#### EXERCISE DATA
=-=-=-=-=

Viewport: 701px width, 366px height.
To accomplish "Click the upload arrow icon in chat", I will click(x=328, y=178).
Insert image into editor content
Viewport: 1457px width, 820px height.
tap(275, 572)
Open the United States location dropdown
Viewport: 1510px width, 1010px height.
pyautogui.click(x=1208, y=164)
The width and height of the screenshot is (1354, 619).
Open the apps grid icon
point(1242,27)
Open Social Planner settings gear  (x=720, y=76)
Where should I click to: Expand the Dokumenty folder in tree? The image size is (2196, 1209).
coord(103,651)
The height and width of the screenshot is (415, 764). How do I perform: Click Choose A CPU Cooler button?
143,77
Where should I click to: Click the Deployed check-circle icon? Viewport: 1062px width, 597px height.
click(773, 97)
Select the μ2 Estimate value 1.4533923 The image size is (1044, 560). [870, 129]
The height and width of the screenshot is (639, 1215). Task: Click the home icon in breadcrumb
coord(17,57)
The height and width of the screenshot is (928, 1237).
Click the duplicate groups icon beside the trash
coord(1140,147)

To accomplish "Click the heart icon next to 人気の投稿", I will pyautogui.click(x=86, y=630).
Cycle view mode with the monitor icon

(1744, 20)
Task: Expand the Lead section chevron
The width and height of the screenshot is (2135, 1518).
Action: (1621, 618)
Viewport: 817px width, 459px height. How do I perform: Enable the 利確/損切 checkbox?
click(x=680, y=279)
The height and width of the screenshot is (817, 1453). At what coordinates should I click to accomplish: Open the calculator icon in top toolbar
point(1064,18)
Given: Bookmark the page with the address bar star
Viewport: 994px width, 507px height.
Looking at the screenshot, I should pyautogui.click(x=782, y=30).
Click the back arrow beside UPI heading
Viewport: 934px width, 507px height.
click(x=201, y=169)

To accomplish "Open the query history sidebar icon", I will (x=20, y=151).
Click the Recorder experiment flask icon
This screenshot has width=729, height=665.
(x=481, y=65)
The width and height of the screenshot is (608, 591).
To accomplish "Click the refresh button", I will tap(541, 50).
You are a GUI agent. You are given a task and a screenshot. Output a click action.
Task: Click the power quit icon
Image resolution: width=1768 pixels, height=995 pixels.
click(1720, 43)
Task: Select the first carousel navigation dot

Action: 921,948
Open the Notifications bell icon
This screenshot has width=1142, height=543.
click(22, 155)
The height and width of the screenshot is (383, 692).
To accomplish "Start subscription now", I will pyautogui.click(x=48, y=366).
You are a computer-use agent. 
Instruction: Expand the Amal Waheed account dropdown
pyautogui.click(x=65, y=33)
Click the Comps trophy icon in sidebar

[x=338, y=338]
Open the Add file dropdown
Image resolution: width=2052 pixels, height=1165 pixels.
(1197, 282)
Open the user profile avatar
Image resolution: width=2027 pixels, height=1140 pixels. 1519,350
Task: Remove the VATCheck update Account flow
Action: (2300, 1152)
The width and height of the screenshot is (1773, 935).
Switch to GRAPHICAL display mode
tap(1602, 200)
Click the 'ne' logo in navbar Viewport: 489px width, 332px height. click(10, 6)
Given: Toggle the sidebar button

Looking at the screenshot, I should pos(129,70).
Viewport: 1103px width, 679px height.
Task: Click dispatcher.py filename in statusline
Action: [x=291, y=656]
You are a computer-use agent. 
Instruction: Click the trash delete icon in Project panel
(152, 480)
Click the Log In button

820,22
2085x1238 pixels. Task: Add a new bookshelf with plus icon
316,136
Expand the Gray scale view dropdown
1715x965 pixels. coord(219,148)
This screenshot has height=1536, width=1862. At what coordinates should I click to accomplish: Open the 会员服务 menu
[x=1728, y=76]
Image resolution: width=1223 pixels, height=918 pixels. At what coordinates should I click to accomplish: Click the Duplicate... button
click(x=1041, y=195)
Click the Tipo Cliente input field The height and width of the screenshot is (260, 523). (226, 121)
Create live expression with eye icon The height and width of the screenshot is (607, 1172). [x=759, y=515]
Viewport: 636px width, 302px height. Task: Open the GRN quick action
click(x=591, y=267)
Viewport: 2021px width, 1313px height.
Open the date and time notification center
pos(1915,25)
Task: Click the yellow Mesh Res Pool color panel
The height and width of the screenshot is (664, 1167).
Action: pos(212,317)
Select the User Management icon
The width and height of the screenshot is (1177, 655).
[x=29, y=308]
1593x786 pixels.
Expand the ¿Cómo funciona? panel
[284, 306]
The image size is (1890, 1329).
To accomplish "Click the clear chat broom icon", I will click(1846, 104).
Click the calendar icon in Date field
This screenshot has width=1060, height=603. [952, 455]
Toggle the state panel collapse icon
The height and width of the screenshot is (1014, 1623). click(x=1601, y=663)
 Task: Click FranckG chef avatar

=-=-=-=-=

#### WHAT TO WORK ON
Each record is to be reproduced exactly as it appears.

#### EXERCISE RESULT
Viewport: 701px width, 366px height.
To accomplish "Click the upload arrow icon in chat", I will click(x=328, y=178).
Insert image into editor content
Viewport: 1457px width, 820px height.
tap(275, 572)
Open the United States location dropdown
Viewport: 1510px width, 1010px height.
pyautogui.click(x=1208, y=164)
The width and height of the screenshot is (1354, 619).
Open the apps grid icon
point(1242,27)
Open Social Planner settings gear  (x=720, y=76)
Where should I click to: Expand the Dokumenty folder in tree? The image size is (2196, 1209).
coord(103,651)
The height and width of the screenshot is (415, 764). How do I perform: Click Choose A CPU Cooler button?
143,77
Where should I click to: Click the Deployed check-circle icon? Viewport: 1062px width, 597px height.
click(773, 97)
Select the μ2 Estimate value 1.4533923 The image size is (1044, 560). [870, 129]
The height and width of the screenshot is (639, 1215). Task: Click the home icon in breadcrumb
coord(17,57)
The height and width of the screenshot is (928, 1237).
Click the duplicate groups icon beside the trash
coord(1140,147)

To accomplish "Click the heart icon next to 人気の投稿", I will pyautogui.click(x=86, y=630).
Cycle view mode with the monitor icon

(1744, 20)
Task: Expand the Lead section chevron
The width and height of the screenshot is (2135, 1518).
Action: (1621, 618)
Viewport: 817px width, 459px height. How do I perform: Enable the 利確/損切 checkbox?
click(x=680, y=279)
The height and width of the screenshot is (817, 1453). At what coordinates should I click to accomplish: Open the calculator icon in top toolbar
point(1064,18)
Given: Bookmark the page with the address bar star
Viewport: 994px width, 507px height.
Looking at the screenshot, I should pyautogui.click(x=782, y=30).
Click the back arrow beside UPI heading
Viewport: 934px width, 507px height.
click(x=201, y=169)

To accomplish "Open the query history sidebar icon", I will (x=20, y=151).
Click the Recorder experiment flask icon
This screenshot has width=729, height=665.
(x=481, y=65)
The width and height of the screenshot is (608, 591).
To accomplish "Click the refresh button", I will tap(541, 50).
You are a GUI agent. You are given a task and a screenshot. Output a click action.
Task: Click the power quit icon
Image resolution: width=1768 pixels, height=995 pixels.
click(1720, 43)
Task: Select the first carousel navigation dot

Action: 921,948
Open the Notifications bell icon
This screenshot has width=1142, height=543.
click(22, 155)
The height and width of the screenshot is (383, 692).
To accomplish "Start subscription now", I will pyautogui.click(x=48, y=366).
You are a computer-use agent. 
Instruction: Expand the Amal Waheed account dropdown
pyautogui.click(x=65, y=33)
Click the Comps trophy icon in sidebar

[x=338, y=338]
Open the Add file dropdown
Image resolution: width=2052 pixels, height=1165 pixels.
(1197, 282)
Open the user profile avatar
Image resolution: width=2027 pixels, height=1140 pixels. 1519,350
Task: Remove the VATCheck update Account flow
Action: (2300, 1152)
The width and height of the screenshot is (1773, 935).
Switch to GRAPHICAL display mode
tap(1602, 200)
Click the 'ne' logo in navbar Viewport: 489px width, 332px height. click(10, 6)
Given: Toggle the sidebar button

Looking at the screenshot, I should pos(129,70).
Viewport: 1103px width, 679px height.
Task: Click dispatcher.py filename in statusline
Action: [x=291, y=656]
You are a computer-use agent. 
Instruction: Click the trash delete icon in Project panel
(152, 480)
Click the Log In button

820,22
2085x1238 pixels. Task: Add a new bookshelf with plus icon
316,136
Expand the Gray scale view dropdown
1715x965 pixels. coord(219,148)
This screenshot has height=1536, width=1862. At what coordinates should I click to accomplish: Open the 会员服务 menu
[x=1728, y=76]
Image resolution: width=1223 pixels, height=918 pixels. At what coordinates should I click to accomplish: Click the Duplicate... button
click(x=1041, y=195)
Click the Tipo Cliente input field The height and width of the screenshot is (260, 523). (226, 121)
Create live expression with eye icon The height and width of the screenshot is (607, 1172). [x=759, y=515]
Viewport: 636px width, 302px height. Task: Open the GRN quick action
click(x=591, y=267)
Viewport: 2021px width, 1313px height.
Open the date and time notification center
pos(1915,25)
Task: Click the yellow Mesh Res Pool color panel
The height and width of the screenshot is (664, 1167).
Action: pos(212,317)
Select the User Management icon
The width and height of the screenshot is (1177, 655).
[x=29, y=308]
1593x786 pixels.
Expand the ¿Cómo funciona? panel
[284, 306]
The image size is (1890, 1329).
To accomplish "Click the clear chat broom icon", I will click(1846, 104).
Click the calendar icon in Date field
This screenshot has width=1060, height=603. [952, 455]
Toggle the state panel collapse icon
The height and width of the screenshot is (1014, 1623). click(x=1601, y=663)
 Task: Click FranckG chef avatar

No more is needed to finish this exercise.